● EXTRACTED TEXT:
We also noted that in subsequent articles we will detail How To Break It Down and shared our silly acronym/mnemonic. We also made the claim that -

it takes the analytic process to teach the analytic process

Which both catches you up and brings us back to How?

It is all a bit recursive…

Ideally, great analytics starts with a well-defined question. Practically, it begins by using the analytic process to develop one.

So let’s jump to practically.

Undisciplined analysts ask themselves — what question should I be answering? Disciplined analysts ask — how do I develop a well-defined question? It is a subtle but important difference. How implies a process and that is significant and measurable — two terms we will see again.

A well-defined question often starts with a lot of poorly defined context. This is most often delivered in the form of a client request. The client, typically not a disciplined analyst, does not position there request in well-defined terms or with great knowledge of the data, resources, and tools available. Their request can almost always be summarized as — the business wants to know this… The subsequent interrogative is almost never How. Typically — it is what or why?

The goal then is to use the analytic process to translate a request full of context into a well-defined analytic question. So now you may be thinking…

How Do I?

Perfect! You started with How and you got to I! Great start.

I is for information, inventory, and investigation. What do you know? What do you have? Where can you look? What follow-up questions should you ask? Define the time frames, events, people/populations, etc. We will develop this in more detail in our next article. But you get the idea, right? Just iterate.

Probably? Possibly? Problem is…

Perfect! There is no problem… well there is, but you are using the process. It takes you to P. Once you have the information, you move on to processes, patterns, and testing… of predictions. There is plenty more to detail here, but people with an analytic nature tend to have an intuition for this piece. If you don’t, have some patience — we will get their soon.

Note — you get to ask a lot of questions during this phase. They need not start with how. If they do, you are actually nesting deeper.

● INPUT RECORDS:
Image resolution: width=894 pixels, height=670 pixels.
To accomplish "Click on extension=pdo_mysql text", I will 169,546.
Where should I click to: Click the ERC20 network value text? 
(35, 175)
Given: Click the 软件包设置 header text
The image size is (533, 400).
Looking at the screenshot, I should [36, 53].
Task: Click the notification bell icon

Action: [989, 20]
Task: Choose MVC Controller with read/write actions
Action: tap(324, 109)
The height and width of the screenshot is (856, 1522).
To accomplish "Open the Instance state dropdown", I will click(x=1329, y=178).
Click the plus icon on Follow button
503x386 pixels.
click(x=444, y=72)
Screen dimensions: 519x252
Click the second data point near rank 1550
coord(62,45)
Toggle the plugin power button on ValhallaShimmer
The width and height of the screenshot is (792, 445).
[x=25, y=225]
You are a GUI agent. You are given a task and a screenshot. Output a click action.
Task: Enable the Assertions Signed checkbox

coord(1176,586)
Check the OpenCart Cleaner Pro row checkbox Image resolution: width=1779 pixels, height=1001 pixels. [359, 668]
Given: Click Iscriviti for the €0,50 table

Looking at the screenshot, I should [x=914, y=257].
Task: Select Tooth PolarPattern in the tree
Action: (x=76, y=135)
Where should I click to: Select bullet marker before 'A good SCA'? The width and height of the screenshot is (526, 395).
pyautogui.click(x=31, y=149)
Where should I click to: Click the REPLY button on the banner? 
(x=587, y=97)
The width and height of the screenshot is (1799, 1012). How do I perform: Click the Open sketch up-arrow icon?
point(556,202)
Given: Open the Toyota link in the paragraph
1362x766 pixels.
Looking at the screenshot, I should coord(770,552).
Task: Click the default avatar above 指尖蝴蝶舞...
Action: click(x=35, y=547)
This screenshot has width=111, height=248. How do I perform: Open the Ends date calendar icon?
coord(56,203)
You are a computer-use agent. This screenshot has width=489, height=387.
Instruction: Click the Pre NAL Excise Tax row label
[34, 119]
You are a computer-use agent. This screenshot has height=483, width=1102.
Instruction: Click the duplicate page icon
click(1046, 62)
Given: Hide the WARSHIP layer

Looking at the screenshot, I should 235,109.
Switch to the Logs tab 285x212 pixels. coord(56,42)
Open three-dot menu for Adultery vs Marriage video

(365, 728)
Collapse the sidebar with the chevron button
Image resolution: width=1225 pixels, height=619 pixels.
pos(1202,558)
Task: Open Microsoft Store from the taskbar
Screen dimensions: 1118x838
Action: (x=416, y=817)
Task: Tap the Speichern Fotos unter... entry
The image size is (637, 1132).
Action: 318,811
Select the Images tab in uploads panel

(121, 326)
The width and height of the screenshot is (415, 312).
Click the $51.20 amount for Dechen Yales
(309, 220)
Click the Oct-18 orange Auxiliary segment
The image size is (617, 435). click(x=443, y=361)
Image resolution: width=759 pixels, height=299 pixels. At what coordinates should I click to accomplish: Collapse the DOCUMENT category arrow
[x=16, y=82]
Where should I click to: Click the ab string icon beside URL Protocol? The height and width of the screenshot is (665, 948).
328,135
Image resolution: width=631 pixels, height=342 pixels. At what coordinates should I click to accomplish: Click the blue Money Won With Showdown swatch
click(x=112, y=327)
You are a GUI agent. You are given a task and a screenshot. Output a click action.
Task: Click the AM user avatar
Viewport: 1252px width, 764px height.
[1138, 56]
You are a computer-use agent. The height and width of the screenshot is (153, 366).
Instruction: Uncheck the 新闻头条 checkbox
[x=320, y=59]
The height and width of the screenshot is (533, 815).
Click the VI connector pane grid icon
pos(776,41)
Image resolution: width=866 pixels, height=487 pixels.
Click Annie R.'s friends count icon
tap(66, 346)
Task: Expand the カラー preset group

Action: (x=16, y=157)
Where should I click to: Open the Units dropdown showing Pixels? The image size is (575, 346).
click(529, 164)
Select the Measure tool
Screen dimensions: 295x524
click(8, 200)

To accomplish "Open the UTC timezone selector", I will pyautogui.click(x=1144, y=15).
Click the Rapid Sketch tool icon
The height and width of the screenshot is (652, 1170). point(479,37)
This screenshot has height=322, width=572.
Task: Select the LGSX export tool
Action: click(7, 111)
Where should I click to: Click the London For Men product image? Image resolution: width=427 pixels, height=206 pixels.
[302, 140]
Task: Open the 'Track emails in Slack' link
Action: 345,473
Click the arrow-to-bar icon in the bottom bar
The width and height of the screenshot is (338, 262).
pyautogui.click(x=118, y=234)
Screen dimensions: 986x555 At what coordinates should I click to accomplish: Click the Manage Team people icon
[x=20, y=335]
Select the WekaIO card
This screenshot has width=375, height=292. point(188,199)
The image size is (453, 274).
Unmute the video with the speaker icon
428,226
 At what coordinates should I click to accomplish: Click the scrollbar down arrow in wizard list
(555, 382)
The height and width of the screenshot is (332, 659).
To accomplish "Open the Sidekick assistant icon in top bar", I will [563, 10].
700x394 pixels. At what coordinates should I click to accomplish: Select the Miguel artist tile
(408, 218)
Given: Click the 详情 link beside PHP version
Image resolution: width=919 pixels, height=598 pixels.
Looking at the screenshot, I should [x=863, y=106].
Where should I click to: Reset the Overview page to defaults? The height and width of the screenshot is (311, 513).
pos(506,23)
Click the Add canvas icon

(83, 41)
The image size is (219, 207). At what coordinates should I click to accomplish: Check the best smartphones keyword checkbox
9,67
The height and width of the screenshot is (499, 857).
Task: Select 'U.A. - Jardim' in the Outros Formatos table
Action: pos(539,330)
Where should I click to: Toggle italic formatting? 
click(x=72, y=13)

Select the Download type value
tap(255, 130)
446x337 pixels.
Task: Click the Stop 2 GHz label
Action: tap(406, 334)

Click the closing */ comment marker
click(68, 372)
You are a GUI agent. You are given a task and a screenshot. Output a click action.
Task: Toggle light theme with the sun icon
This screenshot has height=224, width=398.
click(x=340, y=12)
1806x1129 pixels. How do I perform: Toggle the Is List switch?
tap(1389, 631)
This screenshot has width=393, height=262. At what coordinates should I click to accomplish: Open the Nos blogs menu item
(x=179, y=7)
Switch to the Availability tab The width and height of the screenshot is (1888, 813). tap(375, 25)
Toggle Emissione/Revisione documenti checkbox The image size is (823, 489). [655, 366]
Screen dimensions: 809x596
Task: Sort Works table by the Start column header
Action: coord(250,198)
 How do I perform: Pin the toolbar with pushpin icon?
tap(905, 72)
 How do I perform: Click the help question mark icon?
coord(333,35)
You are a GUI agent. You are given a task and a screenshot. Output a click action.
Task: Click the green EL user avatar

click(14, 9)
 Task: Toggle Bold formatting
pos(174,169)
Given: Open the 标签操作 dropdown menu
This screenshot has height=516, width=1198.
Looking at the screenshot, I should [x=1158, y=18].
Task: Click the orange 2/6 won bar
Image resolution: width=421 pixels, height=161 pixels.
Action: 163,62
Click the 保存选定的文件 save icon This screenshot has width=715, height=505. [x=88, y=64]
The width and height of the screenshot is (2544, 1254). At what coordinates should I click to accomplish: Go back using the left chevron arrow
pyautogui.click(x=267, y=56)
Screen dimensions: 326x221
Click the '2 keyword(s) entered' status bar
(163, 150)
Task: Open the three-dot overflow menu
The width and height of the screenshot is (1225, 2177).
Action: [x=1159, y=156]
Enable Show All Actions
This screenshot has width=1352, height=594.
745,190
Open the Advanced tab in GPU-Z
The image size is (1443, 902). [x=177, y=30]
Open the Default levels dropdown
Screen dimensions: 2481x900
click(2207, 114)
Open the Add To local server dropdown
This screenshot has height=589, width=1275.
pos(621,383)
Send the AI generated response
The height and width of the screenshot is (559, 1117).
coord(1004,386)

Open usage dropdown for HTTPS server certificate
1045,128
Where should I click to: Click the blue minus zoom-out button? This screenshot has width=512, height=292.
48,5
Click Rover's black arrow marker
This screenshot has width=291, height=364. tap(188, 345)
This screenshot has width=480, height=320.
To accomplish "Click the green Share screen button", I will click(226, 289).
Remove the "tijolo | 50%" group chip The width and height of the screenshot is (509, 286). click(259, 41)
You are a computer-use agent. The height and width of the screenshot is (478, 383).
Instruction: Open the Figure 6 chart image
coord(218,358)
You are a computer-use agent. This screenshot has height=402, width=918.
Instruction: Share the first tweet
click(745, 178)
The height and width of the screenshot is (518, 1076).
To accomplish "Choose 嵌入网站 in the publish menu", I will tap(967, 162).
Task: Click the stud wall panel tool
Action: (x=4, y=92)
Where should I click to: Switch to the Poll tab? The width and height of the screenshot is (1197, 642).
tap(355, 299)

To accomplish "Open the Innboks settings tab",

● DIRECTION A: Please recast everything in the listing from the line containing "Click the Rapid Sketch tool icon" down to the line containing "This screenshot has width=375, height=292." as a Markdown table with the columns Number and Listing line, one row per line, leaving out any blank lines.
● DIRECTION B: Continue the article on the analytic process from where it stops.
The listing bears no relation to the article on the analytic process.

● FINAL ANSWER A:
| Number | Listing line |
|---|---|
| 1 | Click the Rapid Sketch tool icon |
| 2 | The height and width of the screenshot is (652, 1170). point(479,37) |
| 3 | This screenshot has height=322, width=572. |
| 4 | Task: Select the LGSX export tool |
| 5 | Action: click(7, 111) |
| 6 | Where should I click to: Click the London For Men product image? Image resolution: width=427 pixels, height=206 pixels. |
| 7 | [302, 140] |
| 8 | Task: Open the 'Track emails in Slack' link |
| 9 | Action: 345,473 |
| 10 | Click the arrow-to-bar icon in the bottom bar |
| 11 | The width and height of the screenshot is (338, 262). |
| 12 | pyautogui.click(x=118, y=234) |
| 13 | Screen dimensions: 986x555 At what coordinates should I click to accomplish: Click the Manage Team people icon |
| 14 | [x=20, y=335] |
| 15 | Select the WekaIO card |
| 16 | This screenshot has width=375, height=292. point(188,199) |

● FINAL ANSWER B:
So far — so simple?

Only… Once I do the process? Oh, boy…

Okay, no worries! It is time for order, organization, and structure. We often refer to this phase in question development as framing. It is about structuring your information, ordering your processes, and organizing your outcomes. I have always argued that this is the step in the process where truly gifted analysts excel.

At this point in the practical question forming process, we have arrived at form. You should have a solid idea of what your question is forming up to be. Ready to move on to defining the details?

Details? How do I determine those?

Decisions, decisions. We set out to develop reliable insights and create a well-defined question. We gathered information. We processed it — looking for patterns and making predictions. We organized it and gave it form. At this point, we are well informed. Which is the perfect time to define and detail our question.

A great analytic question and process is disciplined and reliable. The only way to assure that is to know that it is measurable. You need to be sure the question frames a decision and that the decision once decided can be measured. There is much more to say… we will leave that TBD.

So…

Storytelling time! Time to share the question. This is an easy step for most folks to understand, but analytic storytelling has some subtleties. Analyst are teachers by necessity. You don’t just return to the client and say — you gave me a lot of random context so the question I am going to answer is this…

You need to check your analyst ego. Synthesize your process. And share it!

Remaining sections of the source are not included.